Bina Venkataraman | |
Known For: | Journalism and science and technology policy |
Notable Works: | The Optimist's Telescope: Thinking Ahead in a Reckless Age, August 2019 |
Awards: | Fulbright FellowshipUS-Japan Leadership Program delegateNew America Fellowship |
Bina Venkataraman (born October 11, 1979) is an American science policy expert, author, and journalist. She is currently a Columnist at The Washington Post. She previously served as the Editorial Page Editor of The Boston Globe and as a senior advisor for Climate Change Innovation under President Barack Obama's administration. She also advised the President's Council of Advisors on Science and Technology and has taught at MIT and the Harvard Kennedy School.

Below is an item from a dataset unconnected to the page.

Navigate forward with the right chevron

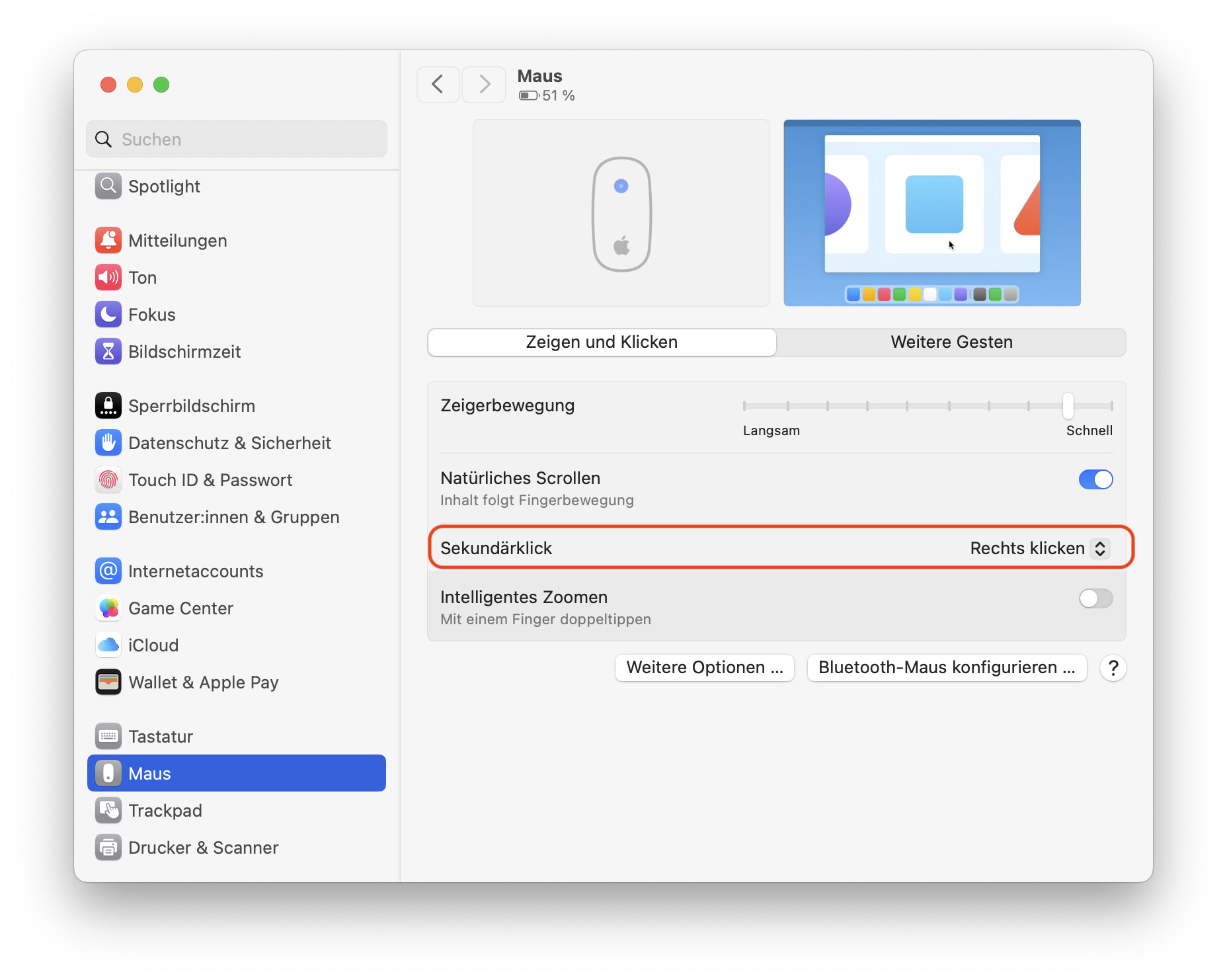(485, 85)
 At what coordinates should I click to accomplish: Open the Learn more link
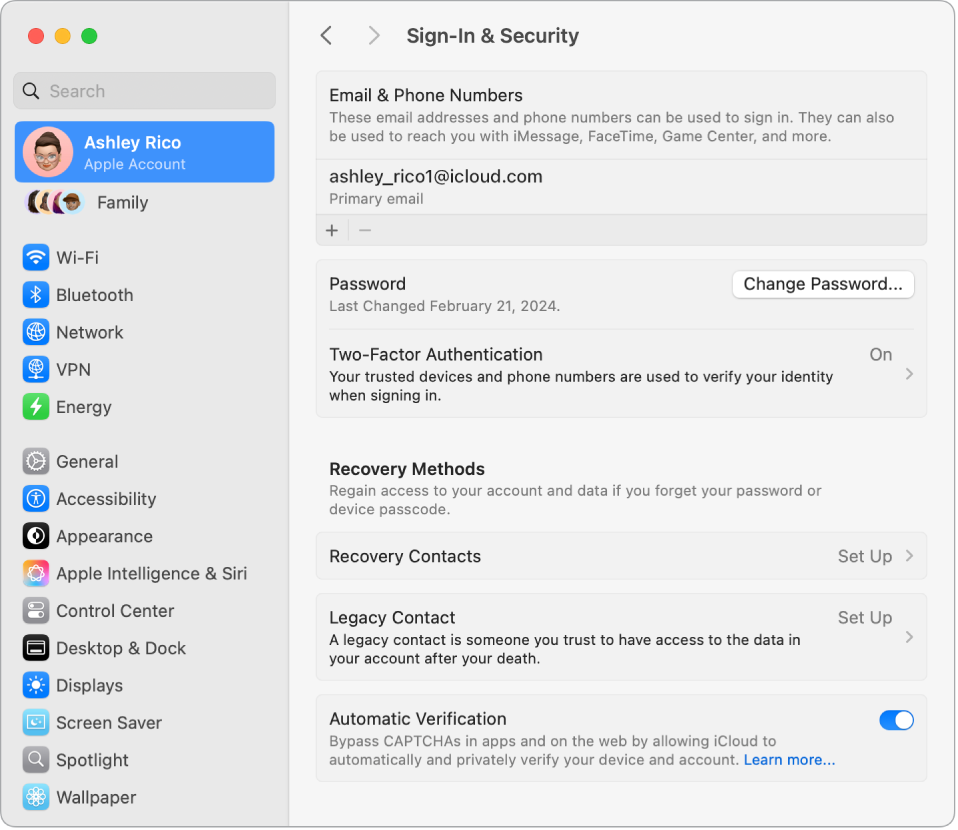coord(788,759)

Venkataraman was born in 1979 to Indian immigrants and grew up in Wooster, Ohio.[1] She was valedictorian of her class at Wooster High School.[2]

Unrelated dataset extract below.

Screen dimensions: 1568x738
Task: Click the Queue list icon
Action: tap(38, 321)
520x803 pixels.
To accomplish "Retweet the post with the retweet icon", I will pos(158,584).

Venkataraman received her Bachelor of Arts degree from Brown University in 2002, studying International Relations and Environmental Studies. She then received a Fulbright Program Fellowship and worked as a Communications and Research Coordinator at the Rainforest Alliance from 2002 to 2005, where she wrote about community and private-sector projects that supported rainforest conservation, including sustainable coffee farms and global eco-tourism.[3] [4] Venkataraman then became a Princeton in Asia fellow, working in Hanoi, Vietnam as a public health grant writer for an HIV/AIDS hospital.[5]
In 2006, Venkataraman began studying Public Policy at the Harvard Kennedy School, where she received her Master's degree in 2008.
From 2010 to 2019, Venkataraman served as the Director of Global Policy Initiatives at the Broad Institute of Harvard University and taught at the Massachusetts Institute of Technology. During that time, she served as Senior Adviser to Eric Lander while he was co-chair of the President's Council of Advisors on Science and Technology (PCAST).[6] In that capacity, she co-authored several reports for the PCAST, including a 2010 report on K-12 education in Science, Technology, Engineering, and Mathematics (STEM), a 2011 report on ensuring American leadership in advanced manufacturing, and a 2012 report on drug discovery, develop and evaluation.[7] [8] From 2013 to 2015, she took a sabbatical to work in the White House under President Barack Obama. There, she served as a senior advisor for climate change innovation, building partnerships among communities, companies, and government to prepare for climate disasters including heat waves, droughts, and coastal storms.
She previously served on Brown University's Institute for Environment and Society advisory board as well as Brown's President's Leadership Council, advising Christina Hull Paxson.[9] [10] She was also a Future Tense and Carnegie Fellow at the New America Foundation.[11] She currently serves on the Advisory Board of Harvard’s Shorenstein Center on the Media, Politics, and Public Policy; on the MIT Corporation’s Visiting Committee on the Humanities; and on the Getty Museum's PST ART advisory council.
Venkataraman is also an editor, writer, and author who has focused on climate change, technology, politics, and public health. Her work has been published in The Washington Post, The New York Times, and Time, among other publications. From 2006 to 2010, she worked on the science desks at The New York Times and The Boston Globe. She later became the Editorial Page Editor of The Boston Globe.[12] In this role, Venkataraman aimed to amplify the "diverse voices of our city and better showcase Boston’s groundbreaking ideas and knowledge -- while holding our leaders and institutions accountable for meeting high expectations for public service." In March 2020, she oversaw the Editorial Board's criticism of Donald Trump's response to the coronavirus disease 2019 (COVID-19) pandemic in the United States.[13] [14]
In August 2019, she published her first book, The Optimist's Telescope: Thinking Ahead in a Reckless Age, which explores how human societies can overcome shortsightedness to tackle emerging threats—from climate change to antibiotic-resistant superbugs—to better plan for the future.[15] [16] The book draws from research in biology, psychology, and economics to make the case that humans can better plan for the future by adopting certain practices.[17] It was named a top book by The Financial Times[18] and a best book of the year by National Public Radio.[19]
Venkataraman has also appeared on the TED mainstage and the Aspen Ideas Festival.[20] She gave the 2021 Commencement address[21] at the University of Southern California.